When you mention coarse-grained methods, the first question I have is how are you actually doing the resolution structurally?

A few examples would include a completely hierarchical approach to something more in line with say a Fourier approach where you have a signal in some region and each coeffecient gives more information as to give more "finer" details of that particular region.

If you have a Fourier type situation, it means that you can condition things on global characteristics with particular resolution as opposed to those that are completely local like a hierarchical clustering or even a non-hierarchical scheme where all clusters are mutually exclusive.

This has obvious implications for the belief propagation because it means that the message passing doesn't take into account one completely local part of the node/cluster/whatever.

In fact you might want to consider treating the whole thing as one node and consider all the individual bases (i.e. the trig basis vectors in the right space) as the individual message passing nodes instead of only trying to looking at a completely mutually exclusive set of nodes.

1. What is Recursive Belief Propagation?

Recursive Belief Propagation is a machine learning algorithm used for probabilistic inference in graphical models. It is an extension of the standard Belief Propagation algorithm and is used to efficiently estimate the marginal probabilities of variables in a large and complex graph.

2. How does Recursive Belief Propagation work?

Recursive Belief Propagation works by propagating messages between nodes in a graphical model. These messages represent the beliefs about the values of a particular variable given the values of its neighboring variables. This process is repeated until convergence is reached, and the marginal probabilities of the variables can be determined.

3. What are the applications of Recursive Belief Propagation?

Recursive Belief Propagation has applications in various fields such as computer vision, natural language processing, and bioinformatics. It is used for tasks such as image recognition, language translation, and protein structure prediction.

4. What are the benefits of using Recursive Belief Propagation?
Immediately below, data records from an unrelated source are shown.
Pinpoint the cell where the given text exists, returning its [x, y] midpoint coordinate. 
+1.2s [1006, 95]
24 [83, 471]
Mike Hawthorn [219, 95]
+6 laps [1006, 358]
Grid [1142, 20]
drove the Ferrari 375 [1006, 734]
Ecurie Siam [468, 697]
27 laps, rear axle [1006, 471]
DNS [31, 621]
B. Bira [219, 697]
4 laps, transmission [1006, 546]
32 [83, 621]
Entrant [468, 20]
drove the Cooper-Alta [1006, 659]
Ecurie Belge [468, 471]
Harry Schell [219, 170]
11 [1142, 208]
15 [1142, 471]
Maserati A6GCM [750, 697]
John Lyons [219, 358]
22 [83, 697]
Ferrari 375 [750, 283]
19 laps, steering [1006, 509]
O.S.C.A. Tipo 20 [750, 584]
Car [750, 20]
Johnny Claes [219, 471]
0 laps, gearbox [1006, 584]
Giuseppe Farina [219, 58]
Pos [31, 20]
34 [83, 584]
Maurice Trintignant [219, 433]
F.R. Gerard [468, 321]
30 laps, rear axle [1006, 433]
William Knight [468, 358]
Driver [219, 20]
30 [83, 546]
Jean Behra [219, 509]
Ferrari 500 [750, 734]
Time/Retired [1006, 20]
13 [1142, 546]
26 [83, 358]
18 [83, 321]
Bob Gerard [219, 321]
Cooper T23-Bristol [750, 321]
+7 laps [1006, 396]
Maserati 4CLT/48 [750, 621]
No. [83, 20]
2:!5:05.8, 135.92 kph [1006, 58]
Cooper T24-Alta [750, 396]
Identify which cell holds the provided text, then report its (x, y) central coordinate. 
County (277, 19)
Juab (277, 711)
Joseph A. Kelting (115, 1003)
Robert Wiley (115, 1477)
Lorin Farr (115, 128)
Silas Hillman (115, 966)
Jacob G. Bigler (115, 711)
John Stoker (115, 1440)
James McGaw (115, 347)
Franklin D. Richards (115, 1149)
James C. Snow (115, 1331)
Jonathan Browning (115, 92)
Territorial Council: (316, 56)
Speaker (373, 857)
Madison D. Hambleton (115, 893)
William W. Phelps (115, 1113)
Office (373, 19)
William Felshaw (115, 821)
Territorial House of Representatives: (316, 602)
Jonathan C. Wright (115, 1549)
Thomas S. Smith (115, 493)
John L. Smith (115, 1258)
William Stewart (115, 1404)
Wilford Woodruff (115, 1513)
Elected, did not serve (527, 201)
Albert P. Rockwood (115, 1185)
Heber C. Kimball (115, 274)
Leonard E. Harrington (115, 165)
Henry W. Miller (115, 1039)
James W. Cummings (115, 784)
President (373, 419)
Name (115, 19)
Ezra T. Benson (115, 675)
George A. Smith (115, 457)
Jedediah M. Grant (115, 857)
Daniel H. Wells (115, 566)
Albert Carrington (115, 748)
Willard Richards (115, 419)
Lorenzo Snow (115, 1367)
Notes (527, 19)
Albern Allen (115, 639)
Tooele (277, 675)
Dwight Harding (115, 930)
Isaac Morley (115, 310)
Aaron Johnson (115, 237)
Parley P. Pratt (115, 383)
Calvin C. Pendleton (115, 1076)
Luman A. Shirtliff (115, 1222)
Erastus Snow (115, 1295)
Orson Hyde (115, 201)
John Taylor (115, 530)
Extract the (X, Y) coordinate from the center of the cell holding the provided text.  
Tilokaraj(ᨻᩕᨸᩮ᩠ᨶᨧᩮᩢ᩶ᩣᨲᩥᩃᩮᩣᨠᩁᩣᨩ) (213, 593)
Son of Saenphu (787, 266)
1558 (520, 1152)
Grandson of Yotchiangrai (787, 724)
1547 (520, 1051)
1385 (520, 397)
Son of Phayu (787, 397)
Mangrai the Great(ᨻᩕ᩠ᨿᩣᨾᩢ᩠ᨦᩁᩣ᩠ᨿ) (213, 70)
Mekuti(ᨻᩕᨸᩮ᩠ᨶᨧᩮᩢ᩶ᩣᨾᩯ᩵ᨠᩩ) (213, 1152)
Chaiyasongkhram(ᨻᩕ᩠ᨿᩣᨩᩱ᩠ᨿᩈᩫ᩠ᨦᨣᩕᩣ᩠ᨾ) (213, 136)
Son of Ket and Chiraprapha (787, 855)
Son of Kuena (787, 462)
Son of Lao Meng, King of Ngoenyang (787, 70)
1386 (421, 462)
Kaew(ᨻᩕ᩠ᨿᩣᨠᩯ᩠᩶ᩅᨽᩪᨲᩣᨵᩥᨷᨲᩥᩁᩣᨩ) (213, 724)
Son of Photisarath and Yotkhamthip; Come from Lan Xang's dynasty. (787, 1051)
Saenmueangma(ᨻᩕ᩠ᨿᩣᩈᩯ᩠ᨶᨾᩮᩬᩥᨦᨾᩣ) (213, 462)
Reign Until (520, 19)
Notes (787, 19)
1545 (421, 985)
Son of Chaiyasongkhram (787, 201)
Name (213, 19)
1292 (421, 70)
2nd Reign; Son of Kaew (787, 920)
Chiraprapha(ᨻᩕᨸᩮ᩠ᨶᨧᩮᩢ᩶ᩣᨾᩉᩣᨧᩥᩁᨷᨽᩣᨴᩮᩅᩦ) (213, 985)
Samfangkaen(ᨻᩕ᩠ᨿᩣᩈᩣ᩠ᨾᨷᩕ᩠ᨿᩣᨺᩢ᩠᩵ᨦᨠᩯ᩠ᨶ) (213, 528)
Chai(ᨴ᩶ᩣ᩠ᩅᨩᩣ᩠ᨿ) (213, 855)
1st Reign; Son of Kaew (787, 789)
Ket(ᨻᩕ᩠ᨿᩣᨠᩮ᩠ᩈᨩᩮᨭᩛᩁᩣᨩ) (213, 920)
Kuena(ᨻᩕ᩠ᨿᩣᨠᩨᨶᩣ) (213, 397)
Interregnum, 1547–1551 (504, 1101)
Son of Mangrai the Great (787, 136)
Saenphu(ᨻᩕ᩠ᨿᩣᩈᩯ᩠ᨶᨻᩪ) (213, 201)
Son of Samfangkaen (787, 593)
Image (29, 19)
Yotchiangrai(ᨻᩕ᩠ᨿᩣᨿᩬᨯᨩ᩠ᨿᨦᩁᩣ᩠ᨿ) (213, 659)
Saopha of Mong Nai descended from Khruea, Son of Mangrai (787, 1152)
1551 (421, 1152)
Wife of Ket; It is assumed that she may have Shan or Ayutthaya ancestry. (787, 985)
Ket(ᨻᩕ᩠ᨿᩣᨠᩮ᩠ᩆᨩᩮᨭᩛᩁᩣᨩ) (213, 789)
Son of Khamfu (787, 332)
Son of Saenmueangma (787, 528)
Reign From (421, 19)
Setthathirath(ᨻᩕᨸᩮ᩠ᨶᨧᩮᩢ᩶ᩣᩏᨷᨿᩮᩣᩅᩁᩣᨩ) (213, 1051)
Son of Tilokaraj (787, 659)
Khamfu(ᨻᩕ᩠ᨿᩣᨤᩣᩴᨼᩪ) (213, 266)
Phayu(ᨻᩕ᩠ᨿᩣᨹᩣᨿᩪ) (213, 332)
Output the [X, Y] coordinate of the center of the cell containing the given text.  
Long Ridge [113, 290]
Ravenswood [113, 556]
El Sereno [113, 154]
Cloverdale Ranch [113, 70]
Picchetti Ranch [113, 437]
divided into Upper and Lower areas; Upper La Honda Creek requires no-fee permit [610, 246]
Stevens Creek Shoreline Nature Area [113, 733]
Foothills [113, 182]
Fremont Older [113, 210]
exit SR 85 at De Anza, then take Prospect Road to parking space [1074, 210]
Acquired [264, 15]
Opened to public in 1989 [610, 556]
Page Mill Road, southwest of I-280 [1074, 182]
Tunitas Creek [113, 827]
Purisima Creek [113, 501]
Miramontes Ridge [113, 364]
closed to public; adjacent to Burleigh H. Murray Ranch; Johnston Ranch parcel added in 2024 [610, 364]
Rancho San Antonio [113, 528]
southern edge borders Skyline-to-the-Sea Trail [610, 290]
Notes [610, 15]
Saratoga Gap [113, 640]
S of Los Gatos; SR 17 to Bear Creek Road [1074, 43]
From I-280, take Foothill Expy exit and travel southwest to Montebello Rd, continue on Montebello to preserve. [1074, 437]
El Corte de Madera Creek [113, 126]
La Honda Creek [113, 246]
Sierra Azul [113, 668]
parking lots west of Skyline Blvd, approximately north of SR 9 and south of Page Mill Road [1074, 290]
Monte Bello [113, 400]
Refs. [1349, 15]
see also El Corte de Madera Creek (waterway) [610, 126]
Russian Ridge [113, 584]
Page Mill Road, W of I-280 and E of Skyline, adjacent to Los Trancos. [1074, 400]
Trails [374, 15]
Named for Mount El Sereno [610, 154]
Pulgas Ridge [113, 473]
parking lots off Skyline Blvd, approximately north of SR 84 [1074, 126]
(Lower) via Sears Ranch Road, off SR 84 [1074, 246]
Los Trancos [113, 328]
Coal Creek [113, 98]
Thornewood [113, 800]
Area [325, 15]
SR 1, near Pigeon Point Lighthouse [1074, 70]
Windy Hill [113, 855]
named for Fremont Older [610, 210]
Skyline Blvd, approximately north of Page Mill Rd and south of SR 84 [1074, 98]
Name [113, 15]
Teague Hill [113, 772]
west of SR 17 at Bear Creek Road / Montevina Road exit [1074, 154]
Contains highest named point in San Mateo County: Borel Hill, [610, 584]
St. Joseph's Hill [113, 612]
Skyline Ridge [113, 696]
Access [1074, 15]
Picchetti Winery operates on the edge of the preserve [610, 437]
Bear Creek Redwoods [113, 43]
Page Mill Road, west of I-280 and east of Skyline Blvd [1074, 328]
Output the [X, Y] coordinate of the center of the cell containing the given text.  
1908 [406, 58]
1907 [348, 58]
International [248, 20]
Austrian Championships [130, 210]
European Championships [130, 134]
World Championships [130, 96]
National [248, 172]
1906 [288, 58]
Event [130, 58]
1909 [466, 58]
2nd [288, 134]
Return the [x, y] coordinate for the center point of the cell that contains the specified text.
Recursive Belief Propagation offers several benefits, including efficient computation of marginal probabilities in large graphical models, handling of missing data, and the ability to incorporate prior knowledge into the model. It also allows for parallel processing, making it suitable for large datasets.

5. What are the limitations of Recursive Belief Propagation?

Recursive Belief Propagation may suffer from convergence issues in certain situations, such as when the graph contains cycles or when the model is highly non-linear. It also requires careful tuning of parameters and may not perform well with sparse or noisy data. Additionally, it may not be suitable for models with a large number of variables.